When an alga and fungus physically intertwine in a very close symbiotic relationship, they actually form an entirely new growth called lichen. Lichen is a kind of primitive plant species that's nothing more than strands of alga linked with roots and branches of a fungus that together absorb minerals from the ground and conduct photosynthesis. They can grow almost anywhere, from moist bark to recently cooled lava to frozen rocks.
Unlike most parasitic or symbiotic relationships, when a fungus and alga grow together so tightly they can't be separated, they qualify as a different kind of material. Biologists have agreed that lichen straddles the monera and fungi kingdoms of living things since it is part one and part another. Its body, called a thallus, can be made of different types of fungi and blue-green algae, which will determine how much water it needs or to what it can attach.

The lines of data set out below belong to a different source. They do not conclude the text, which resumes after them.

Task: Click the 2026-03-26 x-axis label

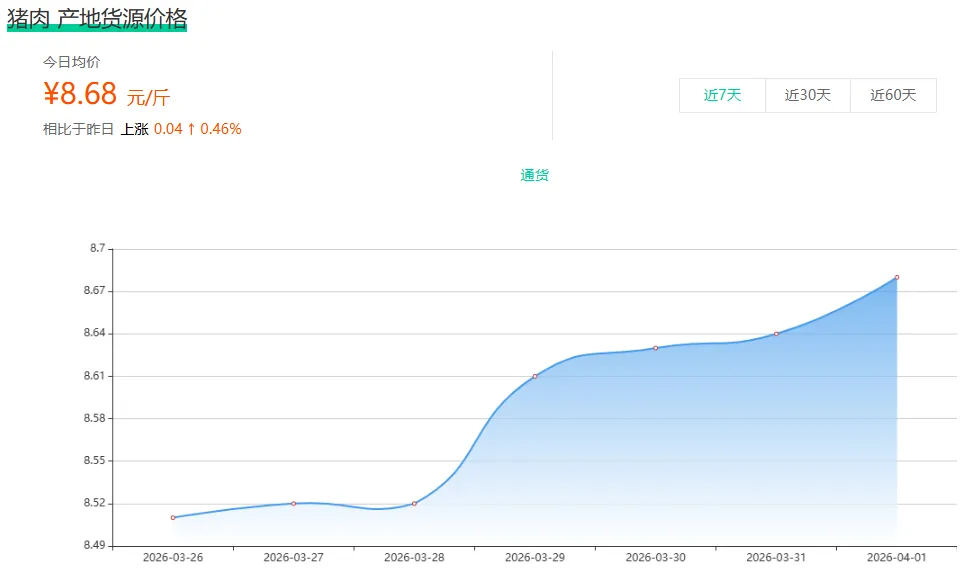Action: pyautogui.click(x=173, y=557)
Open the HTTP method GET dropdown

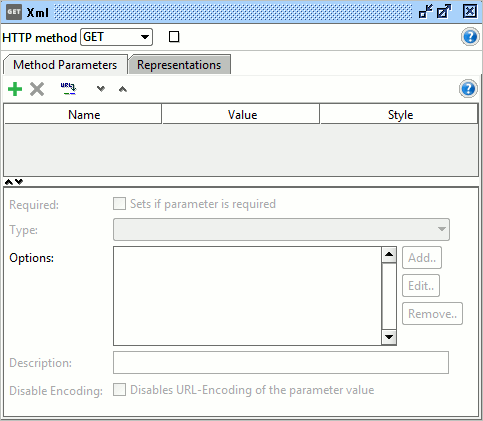coord(116,37)
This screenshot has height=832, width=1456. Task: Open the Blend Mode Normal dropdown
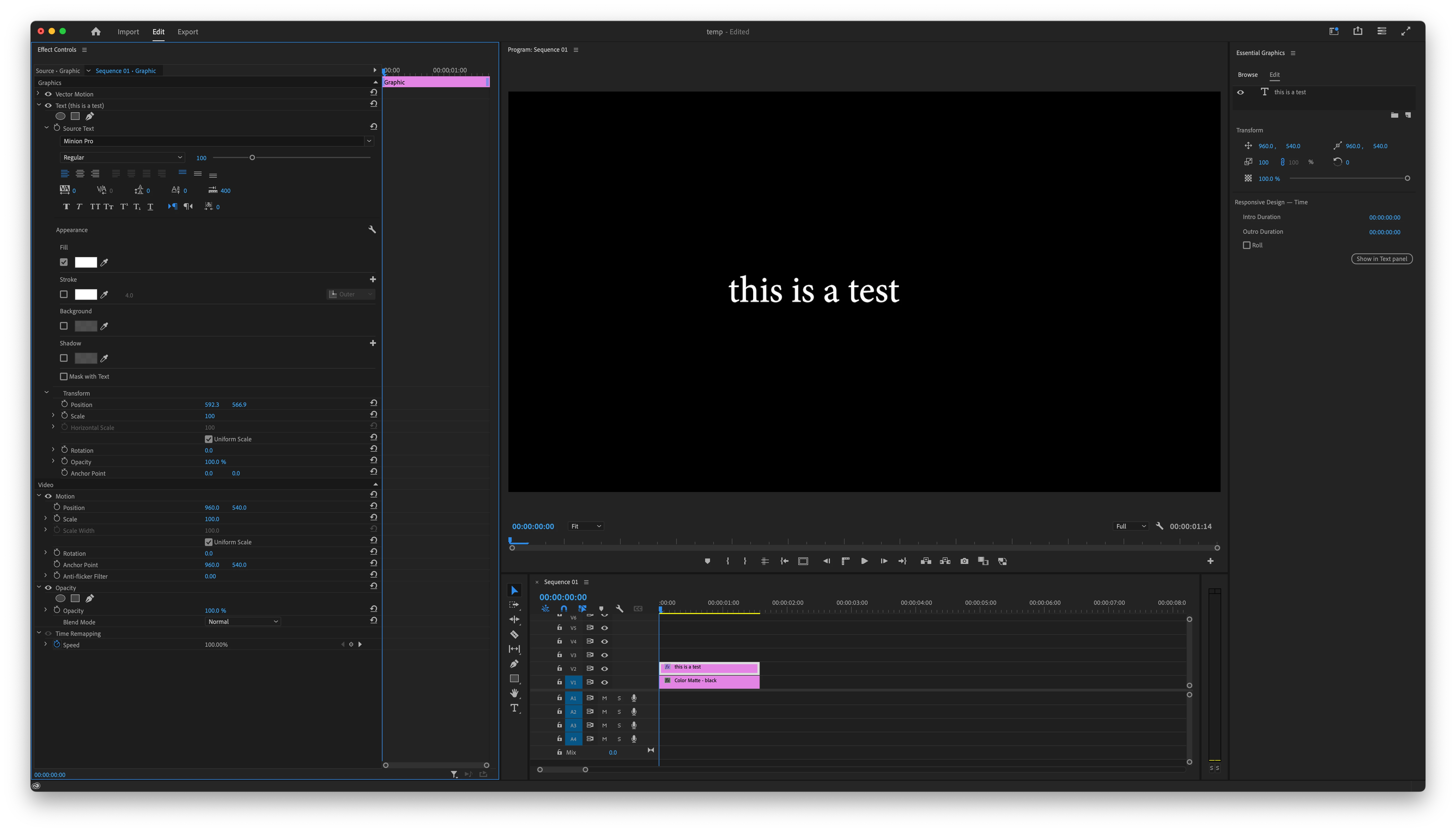pyautogui.click(x=242, y=622)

The alga, called the physobiont, contains chlorophyll, so it can photosynthesize energy that it passes onto the fungus. The mycobiant, the fungus, has roots that leech minerals and water from rocks or plants that it, in turn, passes onto the alga. This allows the new growth to thrive in a greater diversity of climates than either algae or fungi do alone. It can even dry out during drought and reconstitute itself when the rains come.
Three major types of lichen grow into different shapes on various substrates. Crustose grows into unique flat plates that look like mushrooms. Foliose looks leafier, with small, green lobes, and grows in wetter climates beside moss. Lichen that resembles viney clumps hanging from branches is usually fruticose. It can be found in rainforests on partially rotting logs, in arctic regions on rocks, or cliffsides near salty ocean spray.

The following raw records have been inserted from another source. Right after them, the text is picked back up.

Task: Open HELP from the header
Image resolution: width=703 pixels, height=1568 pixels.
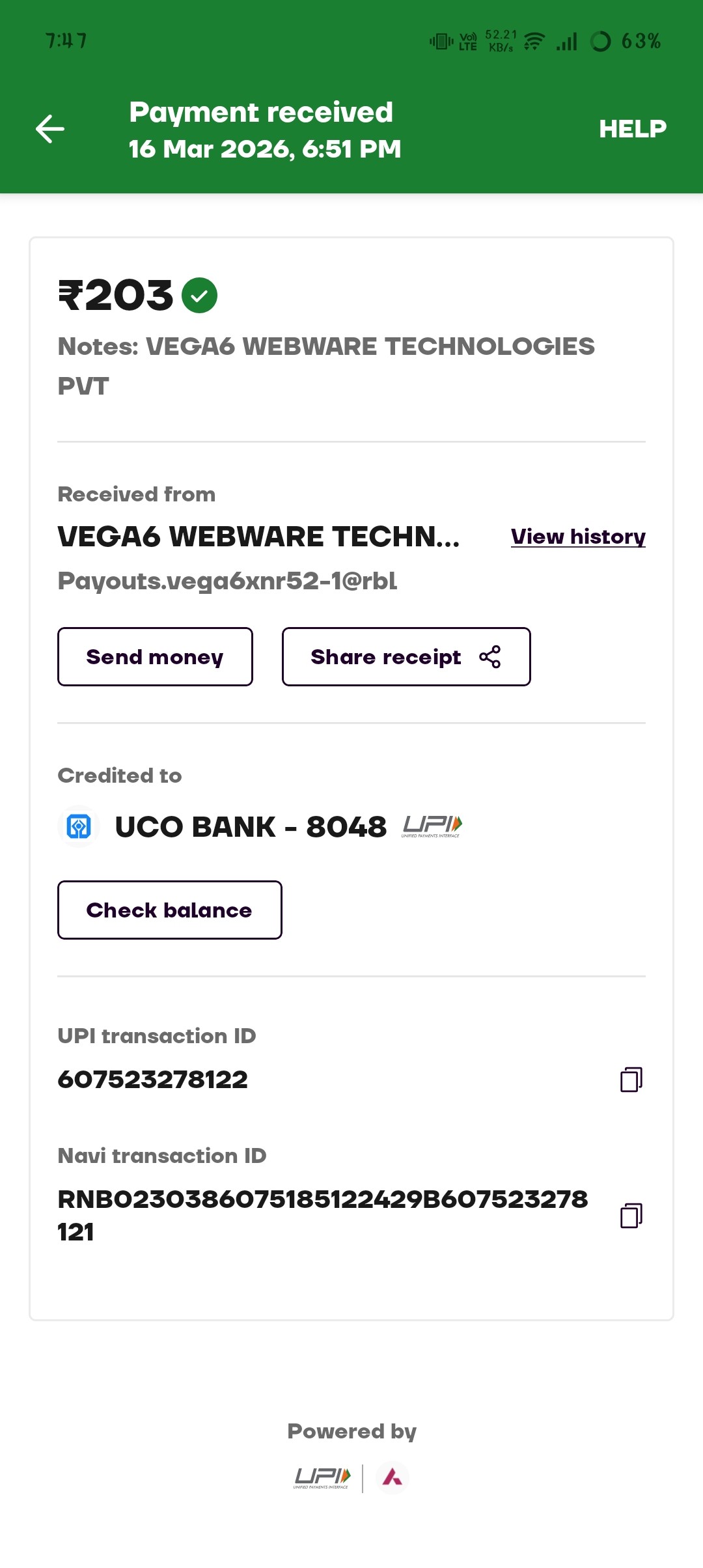Action: click(x=632, y=129)
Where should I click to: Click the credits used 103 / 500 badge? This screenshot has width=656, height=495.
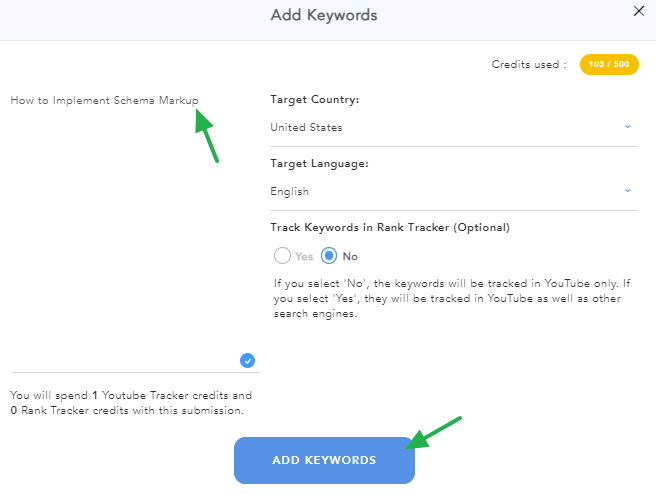pyautogui.click(x=609, y=64)
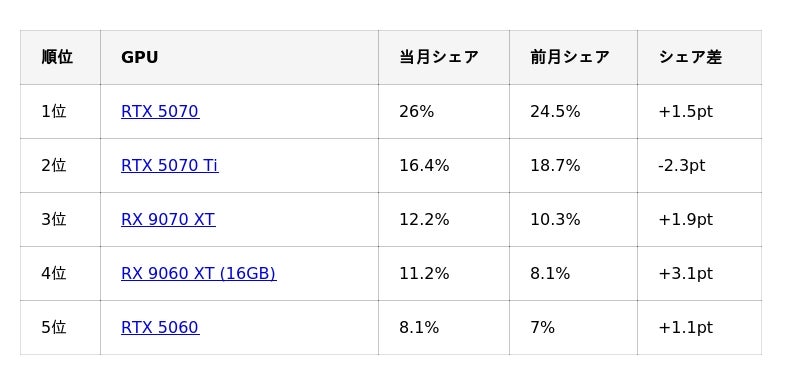The width and height of the screenshot is (800, 385).
Task: Select the 24.5% previous share cell
Action: pyautogui.click(x=573, y=111)
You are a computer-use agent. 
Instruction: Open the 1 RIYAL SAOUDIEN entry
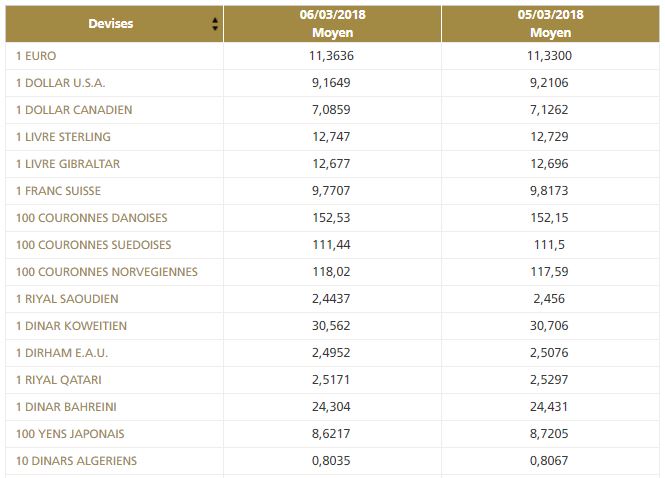[66, 299]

Lichen is not just a peculiar, uncategorizable kind of living matter; people use it for practical purposes, too. Since it's very sensitive to pollution, especially sulfur dioxide, environmentalists use it's presence as a gauge of the cleanliness of the air. Dyes and medicine can be extracted from them as well, and virtually every plant and animal relies on their slow erosion of wood and rock to replenish the topsoil with nutrients.